29 mai 2012

À un détail près


À cette heure-ci, les mamies vicoises retrouvent enfin la pesante quiétude des caniculaires après-midis gascons, parce que le muret sent un peu moins la pisse et que le petit nain dans le jardin est toujours là, sain et sauf. Elles vont pouvoir retrouver le sommeil qui leur est dû, et ne sursauteront plus sous la couette au moindre couac de trompette. Vic 2012 s'est endormie, et, ma foi, la terre tourne encore dans le bon sens. 
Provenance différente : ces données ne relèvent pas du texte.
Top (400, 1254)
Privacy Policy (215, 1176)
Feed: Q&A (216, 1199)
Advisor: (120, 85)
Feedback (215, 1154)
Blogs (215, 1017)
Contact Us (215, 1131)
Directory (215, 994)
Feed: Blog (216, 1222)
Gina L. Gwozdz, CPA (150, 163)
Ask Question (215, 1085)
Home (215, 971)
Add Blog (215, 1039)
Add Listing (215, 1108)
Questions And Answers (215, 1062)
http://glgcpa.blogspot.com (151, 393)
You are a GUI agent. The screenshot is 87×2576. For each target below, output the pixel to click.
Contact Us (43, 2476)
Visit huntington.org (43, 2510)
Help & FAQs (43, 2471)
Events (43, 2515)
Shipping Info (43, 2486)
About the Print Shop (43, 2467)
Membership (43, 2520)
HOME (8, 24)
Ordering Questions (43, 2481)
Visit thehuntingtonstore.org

Après cette fin du monde promise, ce cataclysme annoncé, je dois admettre que ma gueule de bois fut bien relative. Sur tous les fronts, Vic 2012 en valut finalement bien d'autres, car chacun de mes souhaits éthyliques fut abondamment servi frais, dans une ambiance gersoisement amicale. Mais, question bêtes à cornes, le Tariquet du premier soir ne suffit pas à masquer la touche citronnée du jour suivant. 

Sur un cartel enchanteur, censé faire ronfler les cuivres, l'on oubliera vite comment El Fundi lavait dignement la claque madrilène dans un Gers qu'il quittait à jamais, mais on retiendra surtout l'indignité de ce lot de José Escolar qu'on ne voulut pas regarder faute de mal de bide, surtout parce que cela ressemblait à un spectaculaire doigt tendu haut et fort à tous ces cons que nous étions d'avoir voulu faire l'effort d'y croire encore, et supporter les tracas d'un CTV qu'on s'était imaginé plus soucieux d'une autre éthique en ces jours délicats. On se trompait, tant pis pour nous, couillons… Mais, puisque nous en parlons, il serait bon de savoir qui a bien pu cautionner un tel embarquement ? 

A) Des aficionados défendant une piquante idée de la corrida de toros
B) Des entrepreneurs soucieux de faire fleurir leur marché à renfort de coups de génie et d'audace prompts à re-séduire un amour perdu ? 
C) Une équipe de gougnafiers qui se fout pas mal du clientèliste respect que des aficionados doivent aux aficionados ? 
D) Obiwan Kenobi ?

À vous d'y répondre… Moi, je n'ai fait que payer ma place, et, ce jour-là, elle pesa lourd dans mon budget. Il n'empêche que, le matin du grand bilan, qui se fera forcément au pied du mur, malgré nos têtes de nœuds incrédules, nos langoureux abrazos et nos tapes fraternelles dans le dos, nous serons là pour vous rappeler que, ce jour de mai 2012, la belle et grande corrida de toros prit un coup de pied au cul supplémentaire, un de ceux qu'on cherchera tous à oublier le jour des obsèques, mais que tout le monde gardera planqué dans la cave ou le grenier avec l'amère certitude que, dans cette affaire, les antis n'y furent pas pour grand-chose.